_Problem_: Rewrite the passage about Lahun starting with "Chapter eight deals" and going on through "been a spell.", changing "demons" to "spirits".

Chapter seven is devoted to religion. Szpakowska focuses on the personal piety of inhabitants of Lahun. Using the written and archaeological sources, she presents a unique image of local religious practices during the Late Middle Kingdom. Official cults at Lahun and the pilgrimages are discussed as well. As the author points out, "gods of the villagers of Lahun were not distant and aloof, but were immanent, and their presence was felt in many daily activities".
Chapter eight deals with a sickness (various aspects of health care, health problems caused by illness, injuries and old age; medical practice and medical text). Information concerning the illnesses and injuries, including animal assault, experienced by Hedjerit's family and other people of Lahun come from the archaeological data and texts that discuss health care. For example, papyrus Edwin Smith provides graphic descriptions of some injuries and their treatment. However, for certain body problems (especially the head and the gastro-intestinal systems) invisible entities were responsible. These were demons and dead entities that were believed to be attacking the living. In case of such a health problem, the remedy would have been a spell.

_Extracted information_:
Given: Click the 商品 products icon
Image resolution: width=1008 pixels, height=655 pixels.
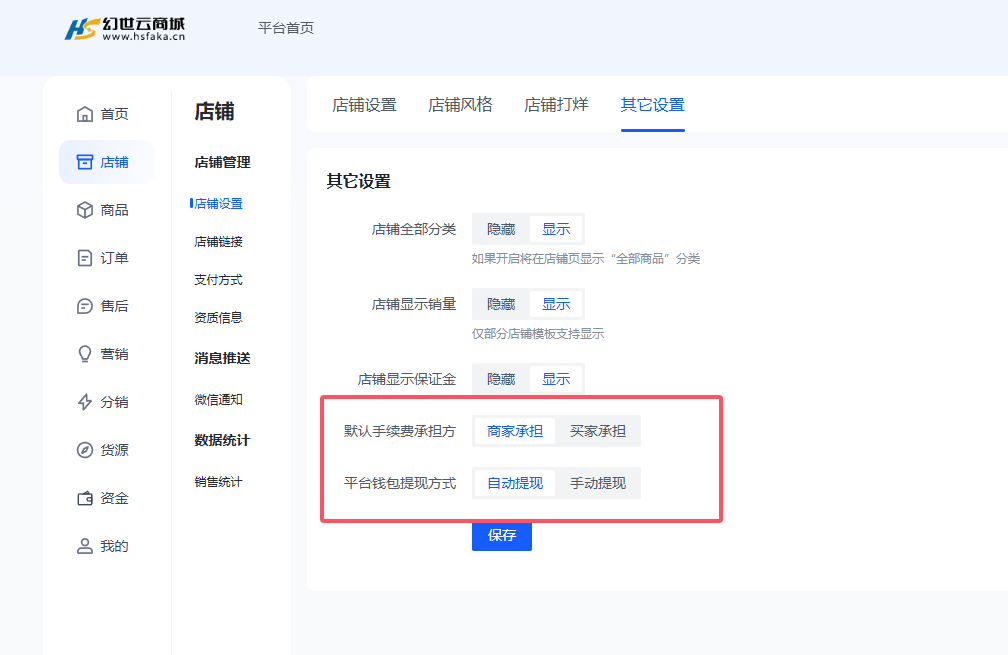Looking at the screenshot, I should coord(86,209).
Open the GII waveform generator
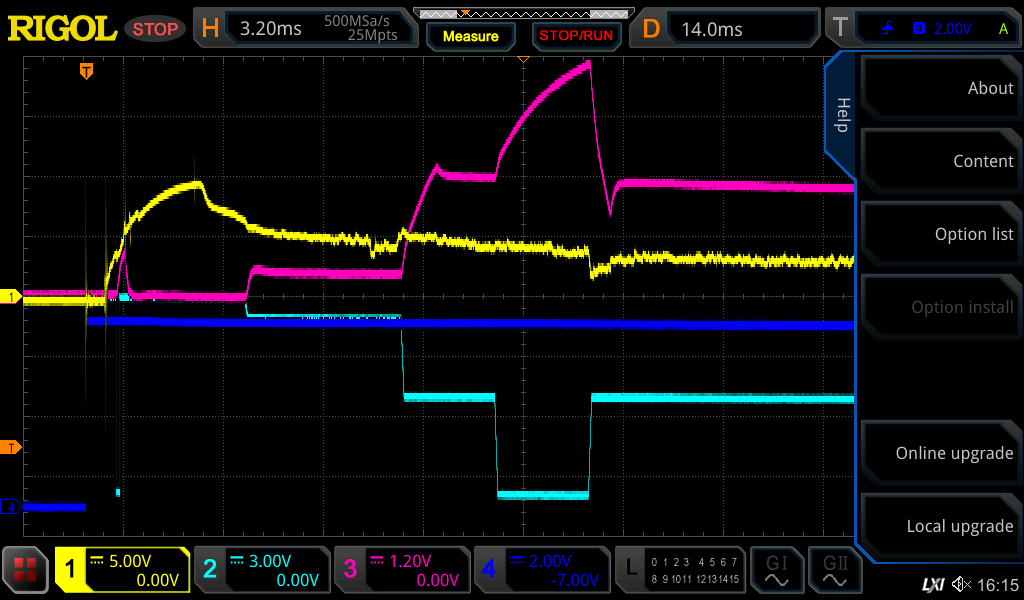 pyautogui.click(x=835, y=570)
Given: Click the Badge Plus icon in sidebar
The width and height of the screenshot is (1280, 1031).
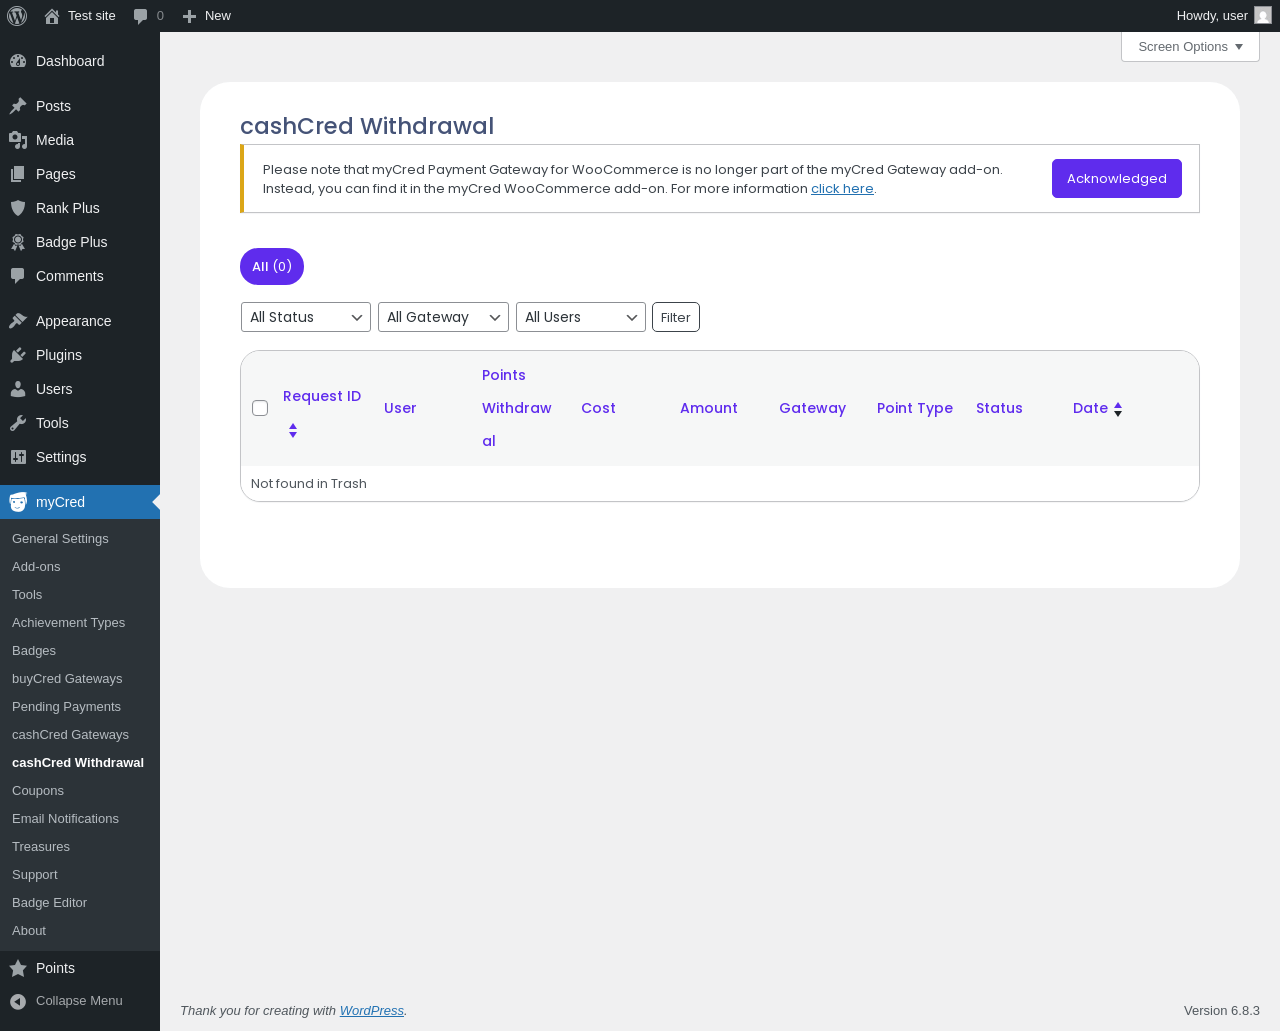Looking at the screenshot, I should click(18, 242).
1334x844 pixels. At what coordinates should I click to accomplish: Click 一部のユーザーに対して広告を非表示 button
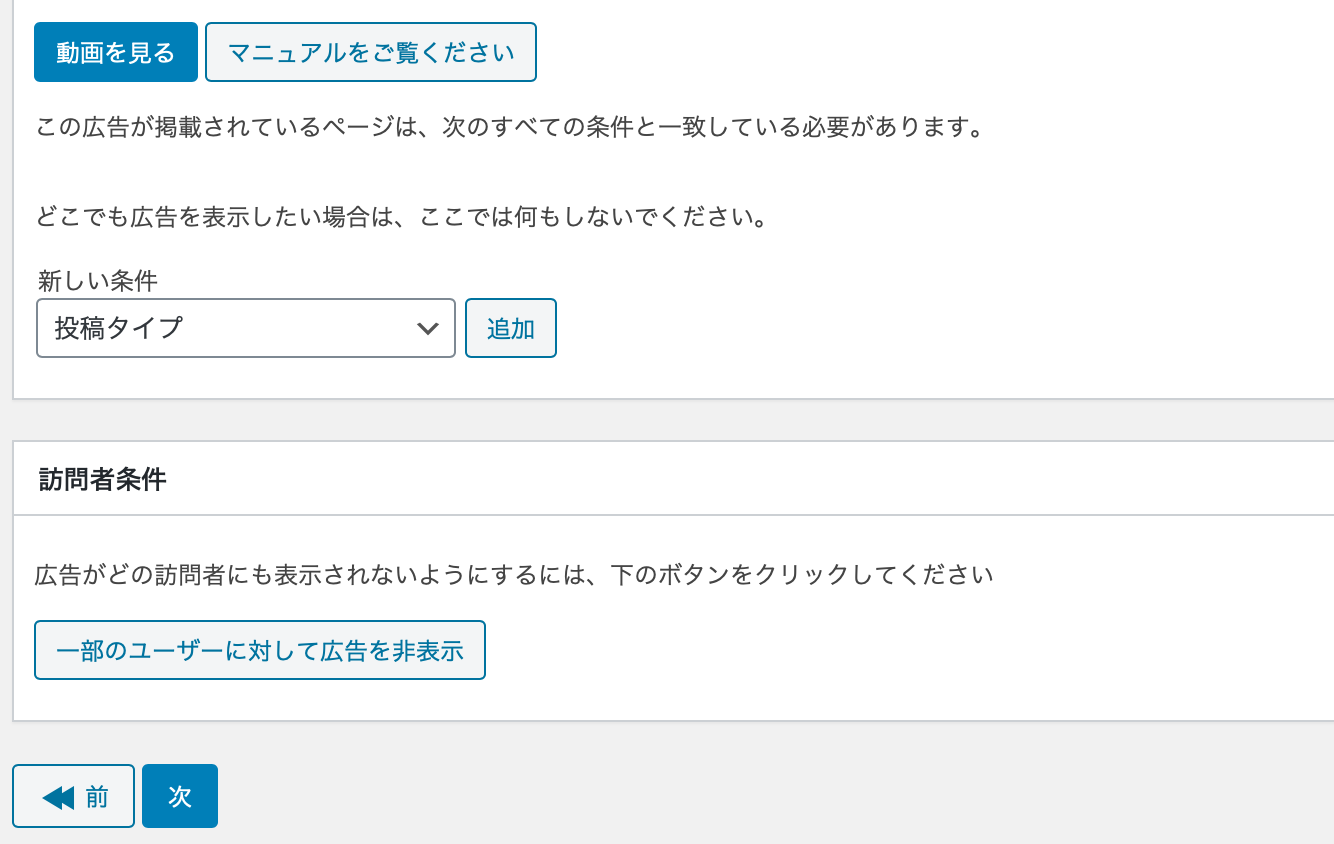[260, 651]
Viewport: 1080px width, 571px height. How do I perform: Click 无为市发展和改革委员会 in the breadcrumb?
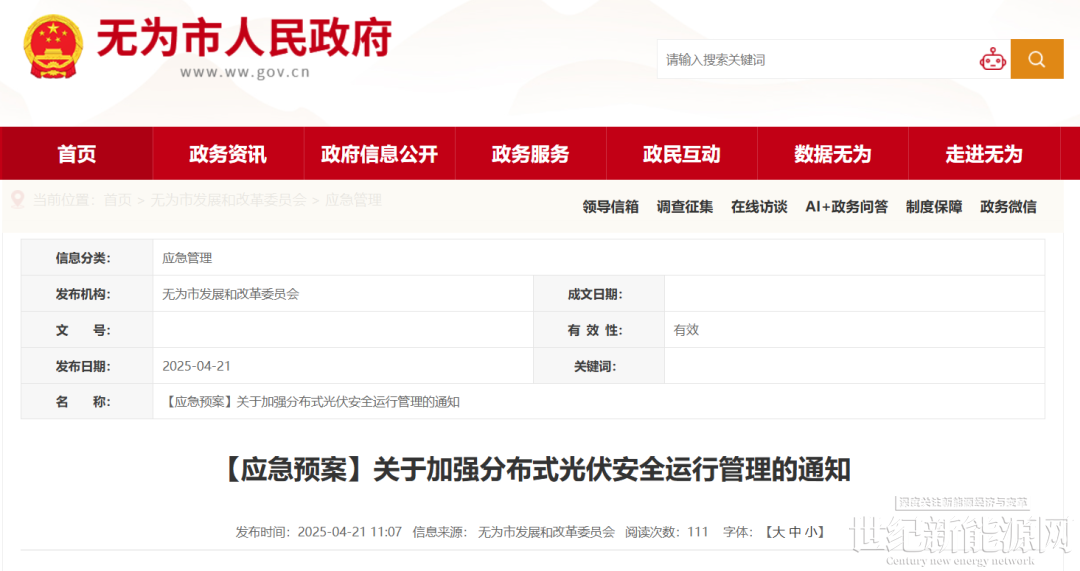(229, 200)
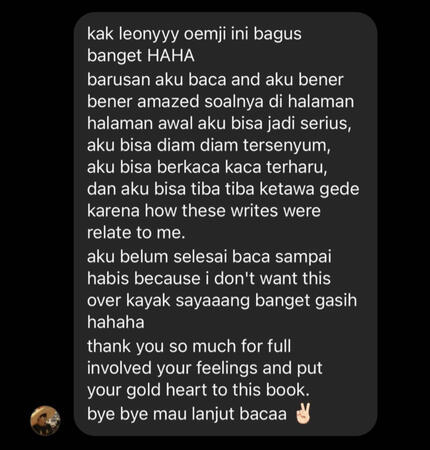Viewport: 430px width, 450px height.
Task: Select the line 'barusan aku baca and aku bener'
Action: click(x=215, y=80)
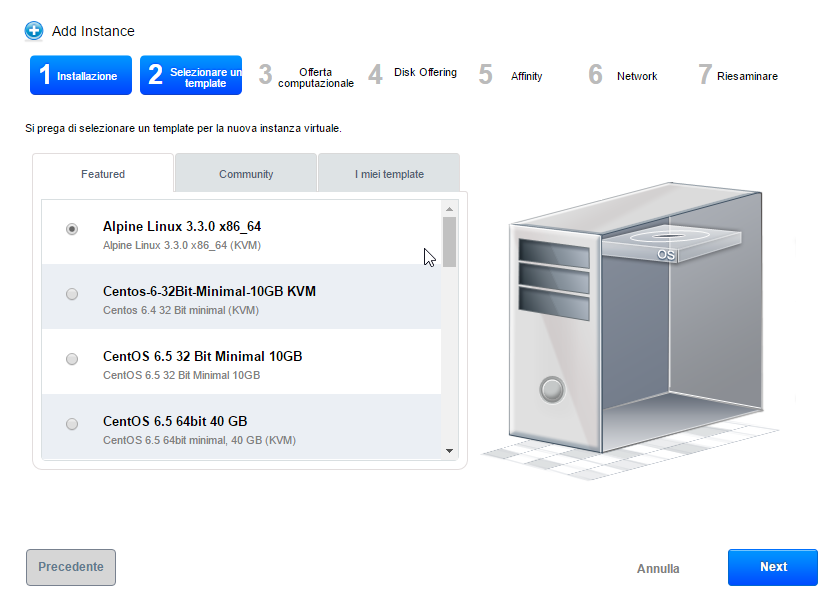Click the template list scrollbar thumb

click(449, 242)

_Reply to the task_:
Chapter eight deals with a sickness (various aspects of health care, health problems caused by illness, injuries and old age; medical practice and medical text). Information concerning the illnesses and injuries, including animal assault, experienced by Hedjerit's family and other people of Lahun come from the archaeological data and texts that discuss health care. For example, papyrus Edwin Smith provides graphic descriptions of some injuries and their treatment. However, for certain body problems (especially the head and the gastro-intestinal systems) invisible entities were responsible. These were spirits and dead entities that were believed to be attacking the living. In case of such a health problem, the remedy would have been a spell.